Available data
=== Section Start ===
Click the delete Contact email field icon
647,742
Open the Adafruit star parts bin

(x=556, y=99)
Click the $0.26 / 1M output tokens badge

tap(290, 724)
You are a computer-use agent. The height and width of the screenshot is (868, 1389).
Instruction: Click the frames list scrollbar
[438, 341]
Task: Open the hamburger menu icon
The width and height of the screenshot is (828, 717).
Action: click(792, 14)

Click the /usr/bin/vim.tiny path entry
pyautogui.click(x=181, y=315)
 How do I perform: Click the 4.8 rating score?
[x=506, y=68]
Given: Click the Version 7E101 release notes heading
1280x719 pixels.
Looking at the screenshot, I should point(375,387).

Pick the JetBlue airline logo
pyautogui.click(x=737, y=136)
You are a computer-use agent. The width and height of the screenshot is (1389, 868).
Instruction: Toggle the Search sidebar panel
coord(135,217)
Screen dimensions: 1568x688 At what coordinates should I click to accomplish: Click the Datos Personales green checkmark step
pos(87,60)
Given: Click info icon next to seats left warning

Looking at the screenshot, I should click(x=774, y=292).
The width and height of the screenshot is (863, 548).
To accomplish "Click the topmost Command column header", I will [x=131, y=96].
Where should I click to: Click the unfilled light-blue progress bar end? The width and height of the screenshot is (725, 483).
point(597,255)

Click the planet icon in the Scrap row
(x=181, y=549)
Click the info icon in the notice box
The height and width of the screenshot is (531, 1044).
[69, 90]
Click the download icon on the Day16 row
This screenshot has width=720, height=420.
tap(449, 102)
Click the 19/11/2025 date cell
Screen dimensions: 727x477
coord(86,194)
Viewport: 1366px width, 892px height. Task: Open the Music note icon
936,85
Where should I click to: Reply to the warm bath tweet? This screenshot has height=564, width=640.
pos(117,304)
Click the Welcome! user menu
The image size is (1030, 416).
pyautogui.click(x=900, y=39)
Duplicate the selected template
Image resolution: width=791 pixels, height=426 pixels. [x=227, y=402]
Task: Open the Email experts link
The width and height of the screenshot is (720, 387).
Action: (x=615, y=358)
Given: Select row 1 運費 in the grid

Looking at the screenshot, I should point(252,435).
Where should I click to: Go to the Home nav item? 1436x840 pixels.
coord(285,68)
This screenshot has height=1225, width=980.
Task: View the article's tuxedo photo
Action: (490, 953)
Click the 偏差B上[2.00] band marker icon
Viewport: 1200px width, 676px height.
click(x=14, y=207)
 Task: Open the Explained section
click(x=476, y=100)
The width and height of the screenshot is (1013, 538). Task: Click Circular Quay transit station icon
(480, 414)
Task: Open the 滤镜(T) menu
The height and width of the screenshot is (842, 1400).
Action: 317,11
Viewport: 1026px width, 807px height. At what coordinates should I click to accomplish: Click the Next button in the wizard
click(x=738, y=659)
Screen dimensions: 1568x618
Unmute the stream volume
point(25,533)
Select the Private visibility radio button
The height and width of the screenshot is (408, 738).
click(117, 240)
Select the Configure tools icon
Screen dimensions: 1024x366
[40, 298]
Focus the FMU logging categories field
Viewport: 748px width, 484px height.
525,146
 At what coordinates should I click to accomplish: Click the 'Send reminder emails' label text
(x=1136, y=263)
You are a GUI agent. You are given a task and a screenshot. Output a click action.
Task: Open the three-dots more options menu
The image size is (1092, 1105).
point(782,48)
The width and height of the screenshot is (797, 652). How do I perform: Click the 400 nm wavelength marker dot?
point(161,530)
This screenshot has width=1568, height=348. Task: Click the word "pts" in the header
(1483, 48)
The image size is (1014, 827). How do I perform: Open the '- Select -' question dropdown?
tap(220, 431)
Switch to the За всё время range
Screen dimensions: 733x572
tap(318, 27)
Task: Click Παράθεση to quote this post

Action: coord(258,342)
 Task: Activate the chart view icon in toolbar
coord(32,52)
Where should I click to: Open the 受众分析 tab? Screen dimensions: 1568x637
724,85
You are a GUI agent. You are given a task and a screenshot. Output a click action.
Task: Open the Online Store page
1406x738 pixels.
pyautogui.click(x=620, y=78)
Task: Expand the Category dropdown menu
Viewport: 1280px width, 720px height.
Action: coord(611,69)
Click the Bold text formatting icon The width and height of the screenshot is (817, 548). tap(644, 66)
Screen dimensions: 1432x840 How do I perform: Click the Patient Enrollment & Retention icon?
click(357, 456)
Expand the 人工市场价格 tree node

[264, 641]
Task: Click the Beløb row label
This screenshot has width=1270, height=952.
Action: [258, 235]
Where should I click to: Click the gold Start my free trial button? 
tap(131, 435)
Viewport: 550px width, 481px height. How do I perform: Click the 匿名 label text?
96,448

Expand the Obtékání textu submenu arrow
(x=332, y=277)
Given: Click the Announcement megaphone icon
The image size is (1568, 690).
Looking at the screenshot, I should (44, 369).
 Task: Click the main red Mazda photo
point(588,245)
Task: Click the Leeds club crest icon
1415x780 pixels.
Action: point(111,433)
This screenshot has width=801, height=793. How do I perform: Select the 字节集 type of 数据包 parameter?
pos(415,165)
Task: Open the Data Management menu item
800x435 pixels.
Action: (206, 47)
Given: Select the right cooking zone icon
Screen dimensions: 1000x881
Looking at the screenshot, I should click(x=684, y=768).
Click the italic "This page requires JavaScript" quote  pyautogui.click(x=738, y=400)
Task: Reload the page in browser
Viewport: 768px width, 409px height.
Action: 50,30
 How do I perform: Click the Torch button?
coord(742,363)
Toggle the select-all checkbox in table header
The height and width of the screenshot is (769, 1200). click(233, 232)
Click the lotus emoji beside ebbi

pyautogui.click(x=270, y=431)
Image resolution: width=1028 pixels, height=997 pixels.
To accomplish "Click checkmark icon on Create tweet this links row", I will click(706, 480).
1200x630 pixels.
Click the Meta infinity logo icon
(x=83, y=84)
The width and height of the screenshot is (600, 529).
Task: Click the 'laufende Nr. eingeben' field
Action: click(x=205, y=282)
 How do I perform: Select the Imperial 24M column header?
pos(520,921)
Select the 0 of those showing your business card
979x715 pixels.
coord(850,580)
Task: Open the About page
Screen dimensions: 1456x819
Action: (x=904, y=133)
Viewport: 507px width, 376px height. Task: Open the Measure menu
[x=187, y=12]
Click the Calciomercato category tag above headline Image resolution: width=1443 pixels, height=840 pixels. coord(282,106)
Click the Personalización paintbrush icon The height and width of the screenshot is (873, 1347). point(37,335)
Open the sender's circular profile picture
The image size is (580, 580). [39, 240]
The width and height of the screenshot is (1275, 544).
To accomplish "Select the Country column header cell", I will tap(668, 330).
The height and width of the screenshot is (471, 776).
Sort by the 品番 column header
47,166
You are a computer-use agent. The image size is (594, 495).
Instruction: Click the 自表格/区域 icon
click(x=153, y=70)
=== Section End ===
Exercise brief
Write the material out once more, exactly.

Response to this exercise
Click the delete Contact email field icon
647,742
Open the Adafruit star parts bin

(x=556, y=99)
Click the $0.26 / 1M output tokens badge

tap(290, 724)
You are a computer-use agent. The height and width of the screenshot is (868, 1389).
Instruction: Click the frames list scrollbar
[438, 341]
Task: Open the hamburger menu icon
The width and height of the screenshot is (828, 717).
Action: click(792, 14)

Click the /usr/bin/vim.tiny path entry
pyautogui.click(x=181, y=315)
 How do I perform: Click the 4.8 rating score?
[x=506, y=68]
Given: Click the Version 7E101 release notes heading
1280x719 pixels.
Looking at the screenshot, I should point(375,387).

Pick the JetBlue airline logo
pyautogui.click(x=737, y=136)
You are a computer-use agent. The width and height of the screenshot is (1389, 868).
Instruction: Toggle the Search sidebar panel
coord(135,217)
Screen dimensions: 1568x688 At what coordinates should I click to accomplish: Click the Datos Personales green checkmark step
pos(87,60)
Given: Click info icon next to seats left warning

Looking at the screenshot, I should click(x=774, y=292).
The width and height of the screenshot is (863, 548).
To accomplish "Click the topmost Command column header", I will [x=131, y=96].
Where should I click to: Click the unfilled light-blue progress bar end? The width and height of the screenshot is (725, 483).
point(597,255)

Click the planet icon in the Scrap row
(x=181, y=549)
Click the info icon in the notice box
The height and width of the screenshot is (531, 1044).
[69, 90]
Click the download icon on the Day16 row
This screenshot has width=720, height=420.
tap(449, 102)
Click the 19/11/2025 date cell
Screen dimensions: 727x477
coord(86,194)
Viewport: 1366px width, 892px height. Task: Open the Music note icon
936,85
Where should I click to: Reply to the warm bath tweet? This screenshot has height=564, width=640.
pos(117,304)
Click the Welcome! user menu
The image size is (1030, 416).
pyautogui.click(x=900, y=39)
Duplicate the selected template
Image resolution: width=791 pixels, height=426 pixels. [x=227, y=402]
Task: Open the Email experts link
The width and height of the screenshot is (720, 387).
Action: (x=615, y=358)
Given: Select row 1 運費 in the grid

Looking at the screenshot, I should point(252,435).
Where should I click to: Go to the Home nav item? 1436x840 pixels.
coord(285,68)
This screenshot has height=1225, width=980.
Task: View the article's tuxedo photo
Action: (490, 953)
Click the 偏差B上[2.00] band marker icon
Viewport: 1200px width, 676px height.
click(x=14, y=207)
 Task: Open the Explained section
click(x=476, y=100)
The width and height of the screenshot is (1013, 538). Task: Click Circular Quay transit station icon
(480, 414)
Task: Open the 滤镜(T) menu
The height and width of the screenshot is (842, 1400).
Action: 317,11
Viewport: 1026px width, 807px height. At what coordinates should I click to accomplish: Click the Next button in the wizard
click(x=738, y=659)
Screen dimensions: 1568x618
Unmute the stream volume
point(25,533)
Select the Private visibility radio button
The height and width of the screenshot is (408, 738).
click(117, 240)
Select the Configure tools icon
Screen dimensions: 1024x366
[40, 298]
Focus the FMU logging categories field
Viewport: 748px width, 484px height.
525,146
 At what coordinates should I click to accomplish: Click the 'Send reminder emails' label text
(x=1136, y=263)
You are a GUI agent. You are given a task and a screenshot. Output a click action.
Task: Open the three-dots more options menu
The image size is (1092, 1105).
point(782,48)
The width and height of the screenshot is (797, 652). How do I perform: Click the 400 nm wavelength marker dot?
point(161,530)
This screenshot has width=1568, height=348. Task: Click the word "pts" in the header
(1483, 48)
The image size is (1014, 827). How do I perform: Open the '- Select -' question dropdown?
tap(220, 431)
Switch to the За всё время range
Screen dimensions: 733x572
tap(318, 27)
Task: Click Παράθεση to quote this post

Action: coord(258,342)
 Task: Activate the chart view icon in toolbar
coord(32,52)
Where should I click to: Open the 受众分析 tab? Screen dimensions: 1568x637
724,85
You are a GUI agent. You are given a task and a screenshot. Output a click action.
Task: Open the Online Store page
1406x738 pixels.
pyautogui.click(x=620, y=78)
Task: Expand the Category dropdown menu
Viewport: 1280px width, 720px height.
Action: coord(611,69)
Click the Bold text formatting icon The width and height of the screenshot is (817, 548). tap(644, 66)
Screen dimensions: 1432x840 How do I perform: Click the Patient Enrollment & Retention icon?
click(357, 456)
Expand the 人工市场价格 tree node

[264, 641]
Task: Click the Beløb row label
This screenshot has width=1270, height=952.
Action: [258, 235]
Where should I click to: Click the gold Start my free trial button? 
tap(131, 435)
Viewport: 550px width, 481px height. How do I perform: Click the 匿名 label text?
96,448

Expand the Obtékání textu submenu arrow
(x=332, y=277)
Given: Click the Announcement megaphone icon
The image size is (1568, 690).
Looking at the screenshot, I should (44, 369).
 Task: Click the main red Mazda photo
point(588,245)
Task: Click the Leeds club crest icon
1415x780 pixels.
Action: point(111,433)
This screenshot has width=801, height=793. How do I perform: Select the 字节集 type of 数据包 parameter?
pos(415,165)
Task: Open the Data Management menu item
800x435 pixels.
Action: (206, 47)
Given: Select the right cooking zone icon
Screen dimensions: 1000x881
Looking at the screenshot, I should click(x=684, y=768).
Click the italic "This page requires JavaScript" quote  pyautogui.click(x=738, y=400)
Task: Reload the page in browser
Viewport: 768px width, 409px height.
Action: 50,30
 How do I perform: Click the Torch button?
coord(742,363)
Toggle the select-all checkbox in table header
The height and width of the screenshot is (769, 1200). click(233, 232)
Click the lotus emoji beside ebbi

pyautogui.click(x=270, y=431)
Image resolution: width=1028 pixels, height=997 pixels.
To accomplish "Click checkmark icon on Create tweet this links row", I will click(706, 480).
1200x630 pixels.
Click the Meta infinity logo icon
(x=83, y=84)
The width and height of the screenshot is (600, 529).
Task: Click the 'laufende Nr. eingeben' field
Action: click(x=205, y=282)
 How do I perform: Select the Imperial 24M column header?
pos(520,921)
Select the 0 of those showing your business card
979x715 pixels.
coord(850,580)
Task: Open the About page
Screen dimensions: 1456x819
Action: (x=904, y=133)
Viewport: 507px width, 376px height. Task: Open the Measure menu
[x=187, y=12]
Click the Calciomercato category tag above headline Image resolution: width=1443 pixels, height=840 pixels. coord(282,106)
Click the Personalización paintbrush icon The height and width of the screenshot is (873, 1347). point(37,335)
Open the sender's circular profile picture
The image size is (580, 580). [39, 240]
The width and height of the screenshot is (1275, 544).
To accomplish "Select the Country column header cell", I will tap(668, 330).
The height and width of the screenshot is (471, 776).
Sort by the 品番 column header
47,166
You are a computer-use agent. The image size is (594, 495).
Instruction: Click the 自表格/区域 icon
click(x=153, y=70)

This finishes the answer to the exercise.